動物の入院施設もそこにはあった。しかし、中にいる鳥達も人間と同じように凍りついている。
「まさか、妹まで術に巻き込んでるってことは……ないか。良かった」
洋介は最悪の事態を考えると恐くなって部屋を見回したが、それらしき鳥の姿はなかった。
「と、なると」
やはり、別の階か。
階段は通り過ぎたところにあった。洋介が戻ろうとすると、建物に入ってきた時の入り口が目に入る。まだ、扉は閉まったままだ。
どうやら、この階にいる動物の為か、ここの防音設備はしっかりしているようだ。ここから、外の音は全く聞こえてこない。
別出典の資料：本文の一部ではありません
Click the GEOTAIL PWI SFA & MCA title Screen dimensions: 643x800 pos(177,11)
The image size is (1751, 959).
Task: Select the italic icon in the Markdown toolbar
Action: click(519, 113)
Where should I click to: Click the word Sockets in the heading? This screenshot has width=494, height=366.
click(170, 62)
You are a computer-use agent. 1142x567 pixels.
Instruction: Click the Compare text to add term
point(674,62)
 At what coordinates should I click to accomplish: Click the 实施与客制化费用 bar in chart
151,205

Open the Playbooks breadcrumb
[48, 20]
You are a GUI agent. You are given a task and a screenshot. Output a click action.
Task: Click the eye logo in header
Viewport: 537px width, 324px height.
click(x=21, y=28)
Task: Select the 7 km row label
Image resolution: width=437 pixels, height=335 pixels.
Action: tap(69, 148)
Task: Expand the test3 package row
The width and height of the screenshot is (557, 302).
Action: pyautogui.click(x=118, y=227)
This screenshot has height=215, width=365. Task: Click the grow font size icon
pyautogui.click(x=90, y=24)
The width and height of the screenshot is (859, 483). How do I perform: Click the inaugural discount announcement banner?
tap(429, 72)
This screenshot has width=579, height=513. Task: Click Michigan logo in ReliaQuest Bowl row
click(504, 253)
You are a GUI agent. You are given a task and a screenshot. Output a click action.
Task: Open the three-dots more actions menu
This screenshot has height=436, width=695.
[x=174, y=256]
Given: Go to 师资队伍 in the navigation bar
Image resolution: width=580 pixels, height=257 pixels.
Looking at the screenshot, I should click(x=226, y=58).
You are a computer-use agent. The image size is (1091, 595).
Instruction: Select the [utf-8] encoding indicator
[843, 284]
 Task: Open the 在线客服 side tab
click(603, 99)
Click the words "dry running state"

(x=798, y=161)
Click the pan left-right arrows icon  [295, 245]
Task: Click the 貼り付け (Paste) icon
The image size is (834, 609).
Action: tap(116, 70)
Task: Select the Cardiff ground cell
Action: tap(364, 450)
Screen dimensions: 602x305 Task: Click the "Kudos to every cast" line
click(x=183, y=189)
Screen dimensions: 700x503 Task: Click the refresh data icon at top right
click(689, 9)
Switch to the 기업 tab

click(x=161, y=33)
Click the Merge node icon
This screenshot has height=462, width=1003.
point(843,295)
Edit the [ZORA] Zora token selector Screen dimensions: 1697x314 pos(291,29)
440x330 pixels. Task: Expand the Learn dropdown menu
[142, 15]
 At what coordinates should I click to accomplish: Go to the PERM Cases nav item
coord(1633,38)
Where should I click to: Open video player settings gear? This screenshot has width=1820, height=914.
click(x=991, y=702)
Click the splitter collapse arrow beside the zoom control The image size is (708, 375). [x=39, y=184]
ライツが心配になって足が止まる洋介だったが、一度大きく首を横に振って前を見た。
「……急ごう」
そして、分裂しそうな気持ちを抑え込んで、全ての意識を階段に向けた。
洋介は狭い階段を一段飛ばして駆け上がっていく。非常時だからか、山を登る時には動いてくれなかった体は意外と洋介の言うことを聞いてくれた。軽やかに洋介は二階にまで到達する。
そこで、ようやく、洋介が出した音とは明らかに違う音が聞こえてきた。
「…………くださぁい」
「ん?」
微かに洋介の耳に届く声。もう一度、洋介は聴覚に意識を集中させる。
「ここから出してくださぁいっ! お願いします、起きてくださぁいっ!」
「おお」
化身したリィルの時と同じように、鳥の鳴き声しか聞こえないのに意味を読み取れる音。間違いない、この音の発信源に彼女がいる。
士気の上がる洋介であったが、一つ疑問が湧き上がってきた。
「……初対面だけど、信用してもらえるかな。まぁ、考えたところで意味ないんだけど」
洋介はそのまあ、声のする方へと歩みを進めた。